La rencontre a été marquée par la présentation du rapport sur la situation des enfants dans le monde 2024. Intitulé « L’avenir de l’enfance dans un monde en mutation », ce rapport a été présenté par le directeur général de la protection de l’enfance au ministère en charge de l’Action sociale, Dr Kandalé Kondoh. Ce rapport souligne que les enfants, bien qu’étant les moins responsables des changements globaux, subissent les impacts les plus lourds.
Il ressort de son exposé que pour la projection 2050, dans le domaine de la santé, on note une amélioration des taux de survie des nouveau-nés. Le taux de survie des nouveau-nés dans le monde devrait augmenter de près de 4% par rapport aux années 2000 et s’élever à plus de 98%.
Au niveau de l’éducation : « 97% des enfants devraient achever au moins l’enseignement primaire et 77% au moins le deuxième cycle de l’enseignement secondaire ». Par contre, les inégalités de genre devraient occuper une place moins prééminente dans le monde que connaitront les enfants dans les 2050.
En ce qui concerne la situation de vulnérabilité notamment en 2020, plusieurs élèves ont subi des sanctions disciplinaires, voire des arrestations à cause des vidéos virales de « sextape » qui ont été tournées et diffusées sur les réseaux sociaux. Ceci témoigne à suffisance les conséquences dévastatrices du mauvais usage de l’internet sur l’éducation, la santé ainsi que la vie et la survie des enfants.
La ministre de l’Action sociale, de la Solidarité et de la Promotion de la femme, Prof. Kossiwa Zinsou-Klassou, a indiqué que loin de se satisfaire des progrès réalisés, il est important de chercher à atteindre des meilleures performances en termes de protection des droits de l’enfant, ce qui n’exclut pas de rappeler également à l’enfant ses devoirs. « Le gouvernement ne ménagera aucun effort pour poursuivre inexorablement avec vous, l’exploitation des voies et moyens appropriés pour l’édification d’un Togo où les enfants vivent, grandissent et se développent dans des conditions qui répondent à leurs besoins spécifiques », a-t-elle réitéré. Prof. Zinsou-Klassou demande aux enfants d’abandonner les comportements qui contribueraient à nuire leur avenir.

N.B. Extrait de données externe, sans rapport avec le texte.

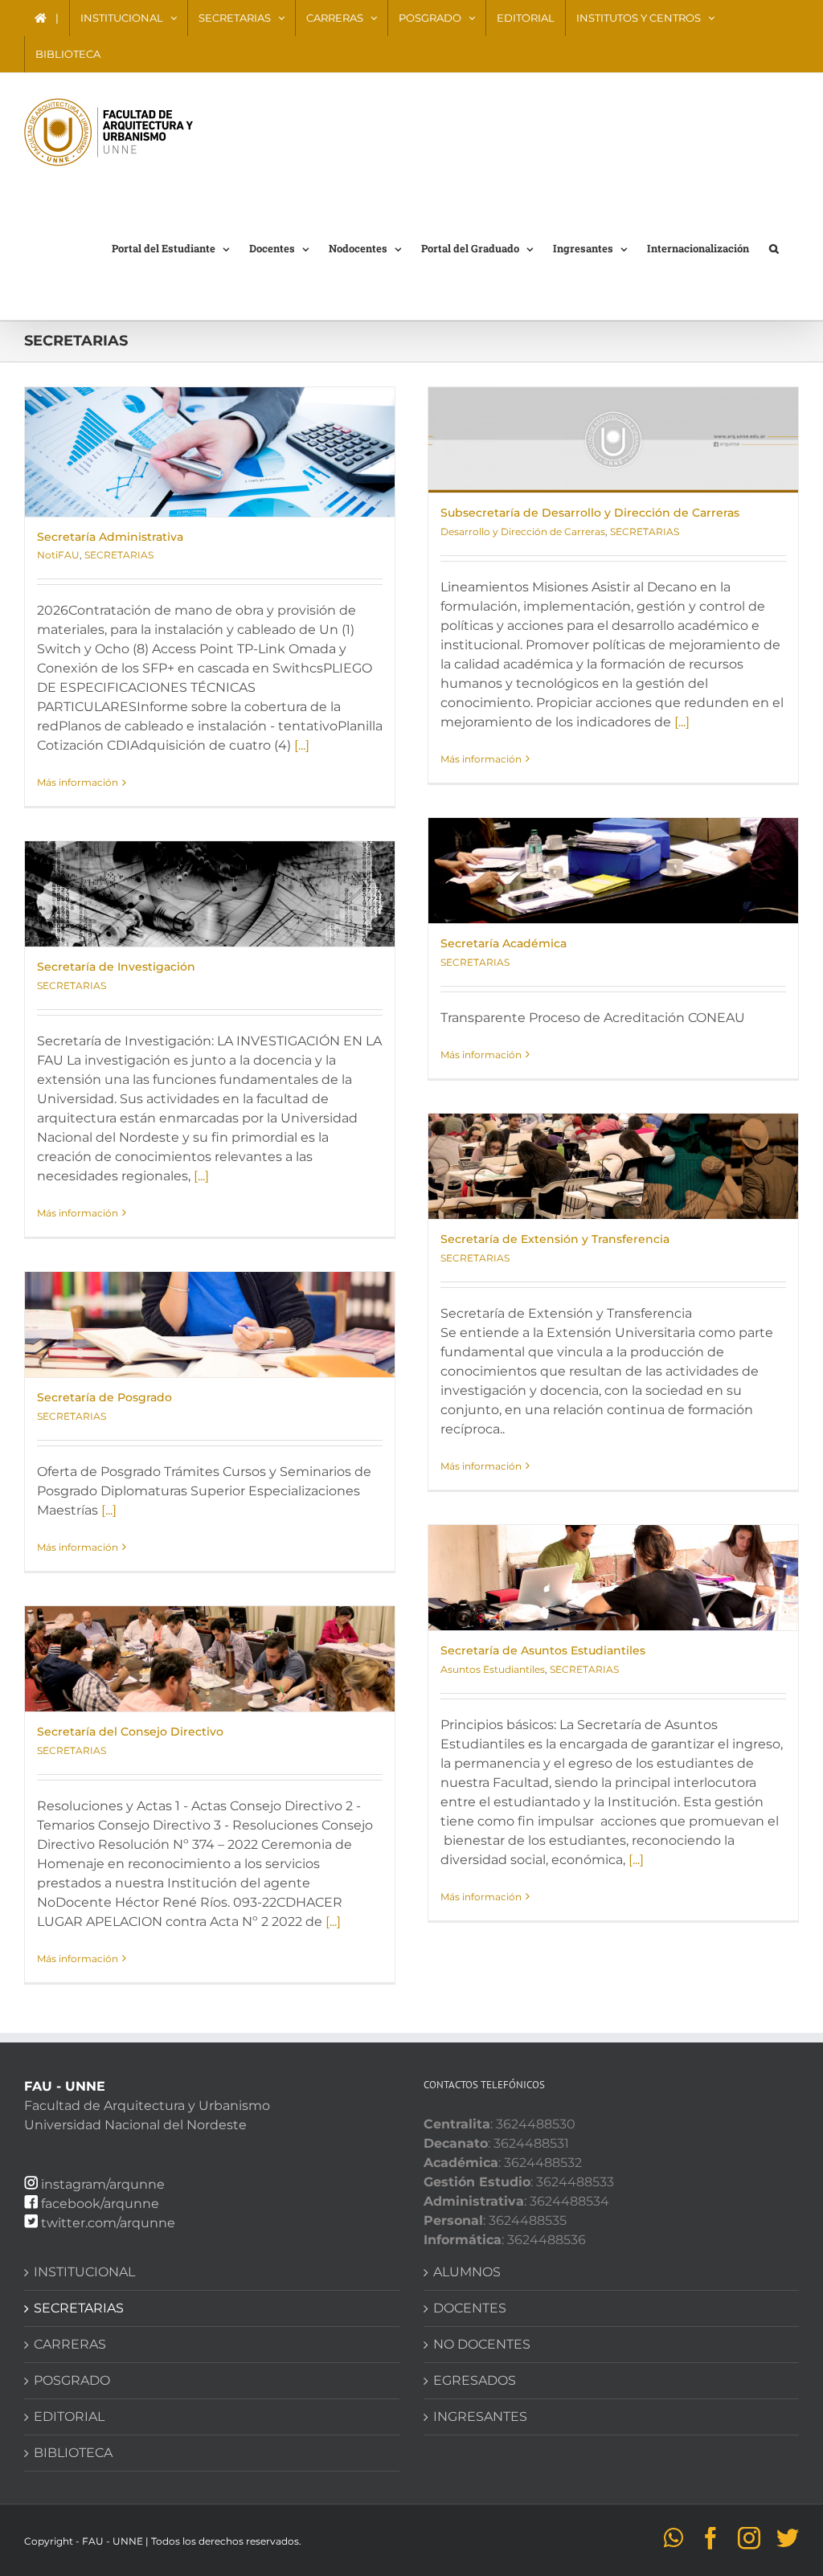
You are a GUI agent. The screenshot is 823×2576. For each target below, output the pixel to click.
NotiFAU (58, 555)
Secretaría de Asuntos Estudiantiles (542, 1650)
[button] (774, 247)
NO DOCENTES (481, 2344)
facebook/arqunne (100, 2203)
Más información (77, 782)
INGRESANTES (480, 2416)
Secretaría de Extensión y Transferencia (554, 1239)
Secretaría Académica (503, 943)
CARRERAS (70, 2344)
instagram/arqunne (103, 2184)
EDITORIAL (69, 2416)
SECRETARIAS (119, 555)
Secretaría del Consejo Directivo (130, 1731)
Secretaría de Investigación (116, 966)
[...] (301, 745)
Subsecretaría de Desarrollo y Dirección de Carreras (589, 512)
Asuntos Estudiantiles (492, 1669)
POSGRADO (72, 2380)
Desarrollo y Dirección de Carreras (522, 531)
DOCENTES (469, 2308)
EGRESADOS (474, 2380)
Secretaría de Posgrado (104, 1397)
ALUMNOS (467, 2272)
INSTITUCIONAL (84, 2272)
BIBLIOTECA (73, 2452)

Le représentant résident par intérim de l’UNICEF au Togo, Dr Isselmou Ould Boukhary, a souligné qu’au Togo, des progrès notables ont été réalisés ces dernières années grâce à des initiatives visionnaires et des partenariats solides. Il a salué les efforts du gouvernement en faveur de l’accès de chaque enfant à une éducation inclusive de qualité. « Le Togo a, entre 2020 et 2024, augmenté de 52% le budget alloué au secteur de l’éducation primaire et secondaire », a-t-il relevé. Dr. Ould Boukhary a appelé toutes les parties prenantes à se joindre à cet effort collectif.
Le représentant de la représentante résidente de Plan-Togo, M. Alexis Akawilou Lemou a réitère l’engagement de sa structure à œuvrer avec le gouvernement, l’UNICEF et les autres organisations de la société civile pour l’atteindre de l’objectif commun celui de la protection des enfants et de la réalisation effective de leurs droits.
La rencontre a connu aussi la participation de la coordinatrice du système des nations unies au Togo, Mme Coumba Sow, de la représentante de l’UNFPA au Togo, Dr. Edwige Adékambi-Domingo et du secrétaire général de la préfecture du Golfe, Lébénin Djagbavi.